___ RECORDS FOR THE EXERCISE ___
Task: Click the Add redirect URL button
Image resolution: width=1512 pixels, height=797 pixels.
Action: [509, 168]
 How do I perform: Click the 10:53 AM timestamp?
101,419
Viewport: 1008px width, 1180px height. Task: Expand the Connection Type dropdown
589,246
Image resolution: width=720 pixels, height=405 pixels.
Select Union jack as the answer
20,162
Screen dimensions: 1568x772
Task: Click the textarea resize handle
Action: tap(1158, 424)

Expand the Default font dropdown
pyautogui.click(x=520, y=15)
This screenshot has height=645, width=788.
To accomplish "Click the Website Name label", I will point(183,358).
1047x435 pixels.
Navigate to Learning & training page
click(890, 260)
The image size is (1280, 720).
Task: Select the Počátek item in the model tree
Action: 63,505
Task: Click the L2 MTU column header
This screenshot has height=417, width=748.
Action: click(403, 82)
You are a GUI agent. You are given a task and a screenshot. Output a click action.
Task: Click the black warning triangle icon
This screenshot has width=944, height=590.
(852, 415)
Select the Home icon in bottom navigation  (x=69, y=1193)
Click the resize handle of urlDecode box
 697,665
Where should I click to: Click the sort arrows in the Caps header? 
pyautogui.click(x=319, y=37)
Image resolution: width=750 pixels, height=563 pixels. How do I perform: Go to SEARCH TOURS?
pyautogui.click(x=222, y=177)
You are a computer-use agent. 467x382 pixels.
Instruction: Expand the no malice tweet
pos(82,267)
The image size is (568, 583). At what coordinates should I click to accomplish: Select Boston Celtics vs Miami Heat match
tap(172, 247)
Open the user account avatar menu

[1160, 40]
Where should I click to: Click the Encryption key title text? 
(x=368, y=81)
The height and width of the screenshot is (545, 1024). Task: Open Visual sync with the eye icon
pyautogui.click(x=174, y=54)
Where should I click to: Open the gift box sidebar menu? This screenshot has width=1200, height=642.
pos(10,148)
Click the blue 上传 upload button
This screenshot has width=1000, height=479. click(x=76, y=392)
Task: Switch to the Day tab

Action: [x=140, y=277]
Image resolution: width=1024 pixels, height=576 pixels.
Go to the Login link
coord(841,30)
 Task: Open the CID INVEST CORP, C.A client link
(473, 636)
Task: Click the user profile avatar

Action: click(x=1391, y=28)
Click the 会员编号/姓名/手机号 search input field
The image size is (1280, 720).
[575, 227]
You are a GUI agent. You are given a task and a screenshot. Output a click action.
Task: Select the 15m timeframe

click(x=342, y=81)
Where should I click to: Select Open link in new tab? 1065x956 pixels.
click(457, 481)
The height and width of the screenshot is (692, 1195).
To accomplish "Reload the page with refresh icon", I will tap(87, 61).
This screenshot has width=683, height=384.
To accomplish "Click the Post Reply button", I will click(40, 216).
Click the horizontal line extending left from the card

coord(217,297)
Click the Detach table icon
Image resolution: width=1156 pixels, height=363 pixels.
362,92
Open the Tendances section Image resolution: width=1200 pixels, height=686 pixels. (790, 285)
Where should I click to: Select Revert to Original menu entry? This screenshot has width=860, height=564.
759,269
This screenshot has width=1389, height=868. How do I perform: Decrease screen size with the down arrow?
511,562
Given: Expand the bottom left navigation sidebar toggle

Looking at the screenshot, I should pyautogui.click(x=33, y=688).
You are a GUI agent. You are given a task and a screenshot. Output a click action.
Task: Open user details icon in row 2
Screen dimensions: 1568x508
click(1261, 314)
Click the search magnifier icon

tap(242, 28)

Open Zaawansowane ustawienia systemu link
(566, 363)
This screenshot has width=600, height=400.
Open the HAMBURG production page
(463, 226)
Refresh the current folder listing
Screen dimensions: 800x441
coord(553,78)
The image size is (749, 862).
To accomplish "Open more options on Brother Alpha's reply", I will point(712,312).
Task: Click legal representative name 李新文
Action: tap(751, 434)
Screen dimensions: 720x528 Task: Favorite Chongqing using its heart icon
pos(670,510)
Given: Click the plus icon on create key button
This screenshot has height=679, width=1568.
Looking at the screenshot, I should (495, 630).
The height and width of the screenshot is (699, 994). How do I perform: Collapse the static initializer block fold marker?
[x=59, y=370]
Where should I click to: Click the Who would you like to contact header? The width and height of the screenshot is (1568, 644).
___
_EXERCISE_
Copy all of the entries above exactly as shown.

_YOUR SOLUTION_
Task: Click the Add redirect URL button
Image resolution: width=1512 pixels, height=797 pixels.
Action: [509, 168]
 How do I perform: Click the 10:53 AM timestamp?
101,419
Viewport: 1008px width, 1180px height. Task: Expand the Connection Type dropdown
589,246
Image resolution: width=720 pixels, height=405 pixels.
Select Union jack as the answer
20,162
Screen dimensions: 1568x772
Task: Click the textarea resize handle
Action: tap(1158, 424)

Expand the Default font dropdown
pyautogui.click(x=520, y=15)
This screenshot has height=645, width=788.
To accomplish "Click the Website Name label", I will point(183,358).
1047x435 pixels.
Navigate to Learning & training page
click(890, 260)
The image size is (1280, 720).
Task: Select the Počátek item in the model tree
Action: 63,505
Task: Click the L2 MTU column header
This screenshot has height=417, width=748.
Action: click(403, 82)
You are a GUI agent. You are given a task and a screenshot. Output a click action.
Task: Click the black warning triangle icon
This screenshot has width=944, height=590.
(852, 415)
Select the Home icon in bottom navigation  (x=69, y=1193)
Click the resize handle of urlDecode box
 697,665
Where should I click to: Click the sort arrows in the Caps header? 
pyautogui.click(x=319, y=37)
Image resolution: width=750 pixels, height=563 pixels. How do I perform: Go to SEARCH TOURS?
pyautogui.click(x=222, y=177)
You are a computer-use agent. 467x382 pixels.
Instruction: Expand the no malice tweet
pos(82,267)
The image size is (568, 583). At what coordinates should I click to accomplish: Select Boston Celtics vs Miami Heat match
tap(172, 247)
Open the user account avatar menu

[1160, 40]
Where should I click to: Click the Encryption key title text? 
(x=368, y=81)
The height and width of the screenshot is (545, 1024). Task: Open Visual sync with the eye icon
pyautogui.click(x=174, y=54)
Where should I click to: Open the gift box sidebar menu? This screenshot has width=1200, height=642.
pos(10,148)
Click the blue 上传 upload button
This screenshot has width=1000, height=479. click(x=76, y=392)
Task: Switch to the Day tab

Action: [x=140, y=277]
Image resolution: width=1024 pixels, height=576 pixels.
Go to the Login link
coord(841,30)
 Task: Open the CID INVEST CORP, C.A client link
(473, 636)
Task: Click the user profile avatar

Action: click(x=1391, y=28)
Click the 会员编号/姓名/手机号 search input field
The image size is (1280, 720).
[575, 227]
You are a GUI agent. You are given a task and a screenshot. Output a click action.
Task: Select the 15m timeframe

click(x=342, y=81)
Where should I click to: Select Open link in new tab? 1065x956 pixels.
click(457, 481)
The height and width of the screenshot is (692, 1195).
To accomplish "Reload the page with refresh icon", I will tap(87, 61).
This screenshot has width=683, height=384.
To accomplish "Click the Post Reply button", I will click(40, 216).
Click the horizontal line extending left from the card

coord(217,297)
Click the Detach table icon
Image resolution: width=1156 pixels, height=363 pixels.
362,92
Open the Tendances section Image resolution: width=1200 pixels, height=686 pixels. (790, 285)
Where should I click to: Select Revert to Original menu entry? This screenshot has width=860, height=564.
759,269
This screenshot has width=1389, height=868. How do I perform: Decrease screen size with the down arrow?
511,562
Given: Expand the bottom left navigation sidebar toggle

Looking at the screenshot, I should pyautogui.click(x=33, y=688).
You are a GUI agent. You are given a task and a screenshot. Output a click action.
Task: Open user details icon in row 2
Screen dimensions: 1568x508
click(1261, 314)
Click the search magnifier icon

tap(242, 28)

Open Zaawansowane ustawienia systemu link
(566, 363)
This screenshot has width=600, height=400.
Open the HAMBURG production page
(463, 226)
Refresh the current folder listing
Screen dimensions: 800x441
coord(553,78)
The image size is (749, 862).
To accomplish "Open more options on Brother Alpha's reply", I will point(712,312).
Task: Click legal representative name 李新文
Action: tap(751, 434)
Screen dimensions: 720x528 Task: Favorite Chongqing using its heart icon
pos(670,510)
Given: Click the plus icon on create key button
This screenshot has height=679, width=1568.
Looking at the screenshot, I should (495, 630).
The height and width of the screenshot is (699, 994). How do I perform: Collapse the static initializer block fold marker?
[x=59, y=370]
Where should I click to: Click the Who would you like to contact header? The width and height of the screenshot is (1568, 644).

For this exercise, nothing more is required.